Tanıtım filminin İstanbul sahneleri bitti, şimdi sıra New York çekimlerinde.
Kırmızıgül, önümüzdeki günlerde film için sakal bırakan arkadaşı “Musti”yle birlikte Amerika’ya gidecek.
Belçim, hamileliği piyano öğrenerek değerlendiriyor
Yılmaz Erdoğan’ın eşi Belçim Erdoğan, altı aylık hamile... Belçim Erdoğan, hamilelik nedeniyle çalışmaya ara verdi, ama bu süreci boş geçirmemeye de kararlı. Hamilelik sürecinde sanat adına birikimini artırmak için de piyano dersleri almaya başladı.
Belçim Erdoğan piyano hocası olarak da, bir süre öncesine kadar yardımcı doçent olarak görev yaptığı İstanbul Üniversitesi Devlet Konservatuvarı’ndan ayrılıp, özel sektöre geçen Mine Mucur’u seçti.

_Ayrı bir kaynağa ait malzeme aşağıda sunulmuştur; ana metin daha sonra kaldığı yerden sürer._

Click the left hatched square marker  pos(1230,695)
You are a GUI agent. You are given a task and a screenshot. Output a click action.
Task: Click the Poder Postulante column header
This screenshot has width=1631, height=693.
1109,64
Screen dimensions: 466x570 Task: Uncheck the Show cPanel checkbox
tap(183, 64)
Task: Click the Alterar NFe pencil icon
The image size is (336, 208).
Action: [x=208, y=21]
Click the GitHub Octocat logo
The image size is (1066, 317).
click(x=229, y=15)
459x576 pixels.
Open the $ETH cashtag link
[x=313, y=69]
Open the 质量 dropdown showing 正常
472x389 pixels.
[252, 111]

Kemerburgaz’daki Ege Sanat Merkezi’nde Müzik Direktörü olarak görev yapan Mine Mucur, haftada iki gün piyano dersi verdiği Belçim Erdoğan’ın hayli istekli ve başarılı bir öğrenci olduğunu söyledi.
Elçin yeni dizisine böyle hazırlanıyor
Mine Mucur’dan piyano dersi alan bir diğer ünlü de Cansel Elçin. Genç sinemacı yakında Tomris Giritlioğlu’nun yeni projesi “Benim Güzel Meleğim” için kamera karşısına geçecek.

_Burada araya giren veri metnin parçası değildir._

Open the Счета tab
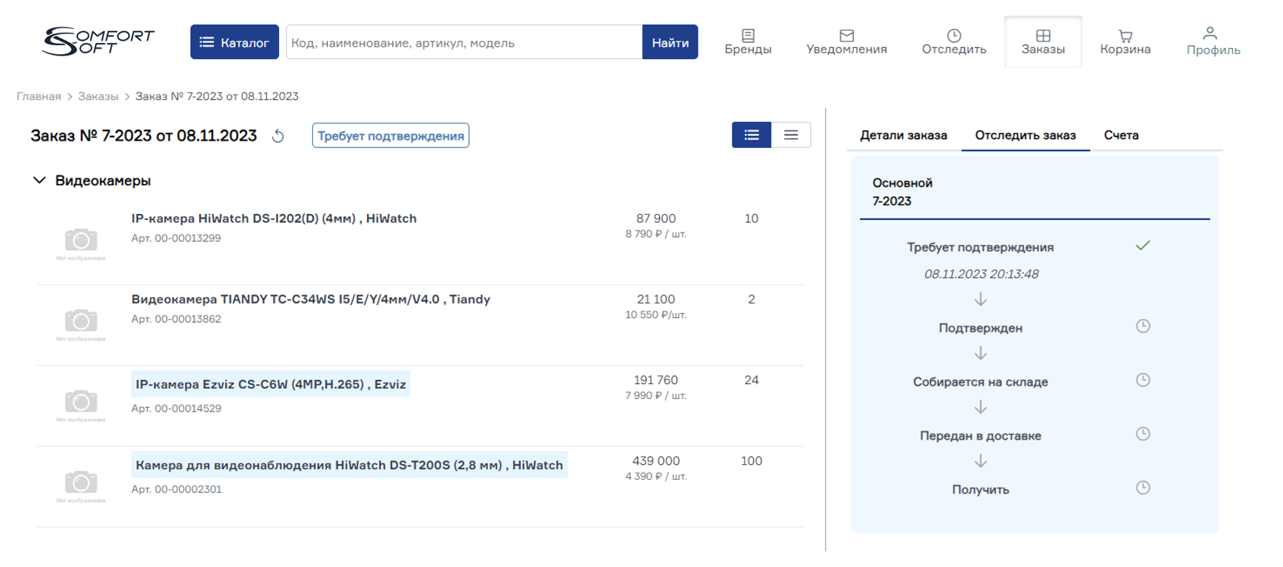The width and height of the screenshot is (1283, 567). [1120, 135]
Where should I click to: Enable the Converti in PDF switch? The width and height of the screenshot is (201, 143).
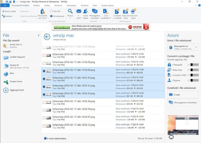194,75
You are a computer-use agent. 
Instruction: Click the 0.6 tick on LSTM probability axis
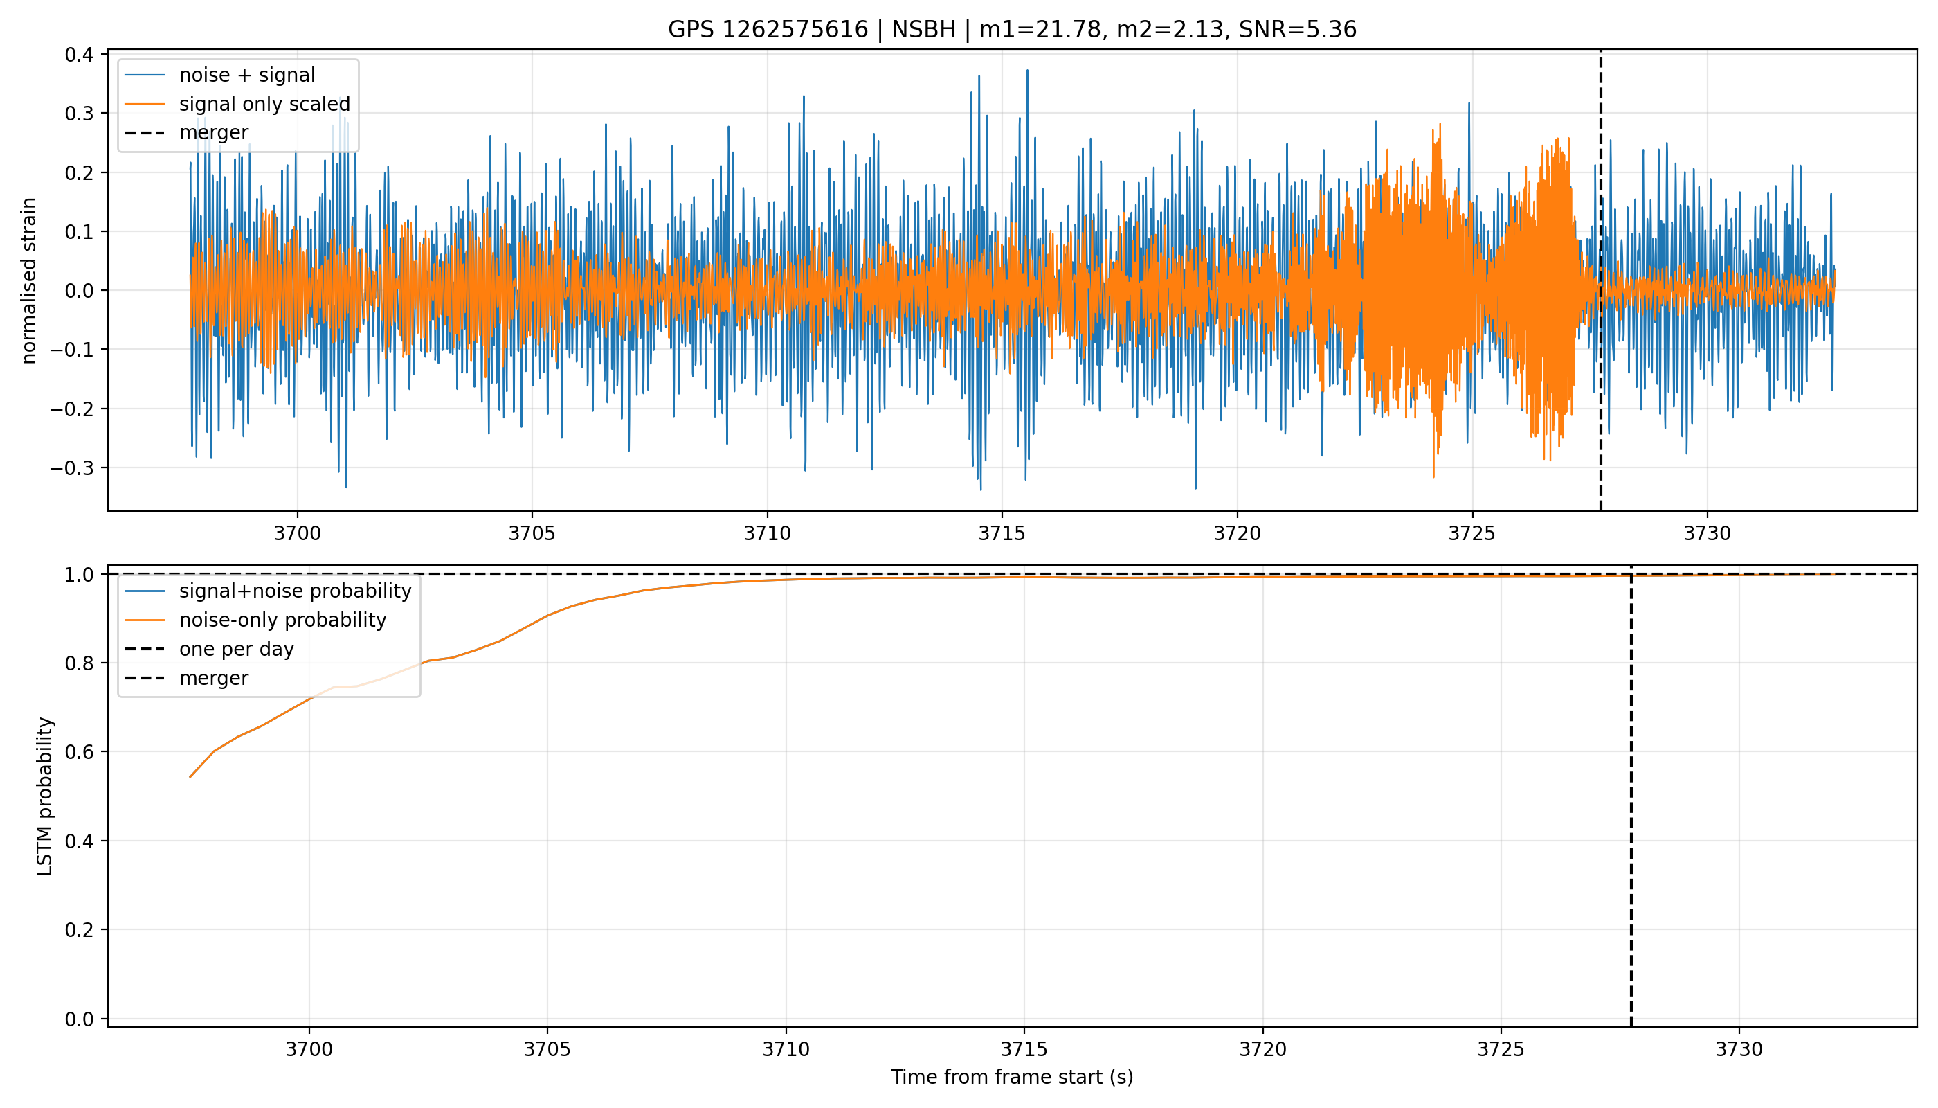(x=79, y=752)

Çekimleri kasım ayında başlayacak yeni dizisindeki rolü için yaz başından bu yana Mucur’dan piyano dersi alan Elçin de Erdoğan gibi çalışkan ve hevesli bir öğrenci.
Mucur’un söylediğine göre Cansel Elçin, Belçim Erdoğan’a göre daha avantajlı. Çünkü Elçin, küçükken de uzunca bir süre piyano çaldı.
Mucur, Belçim Erdoğan’ın evine gidip ona piyano dersi veriyor, Elçin ise piyano dersi için hocasının ayağına gidiyor.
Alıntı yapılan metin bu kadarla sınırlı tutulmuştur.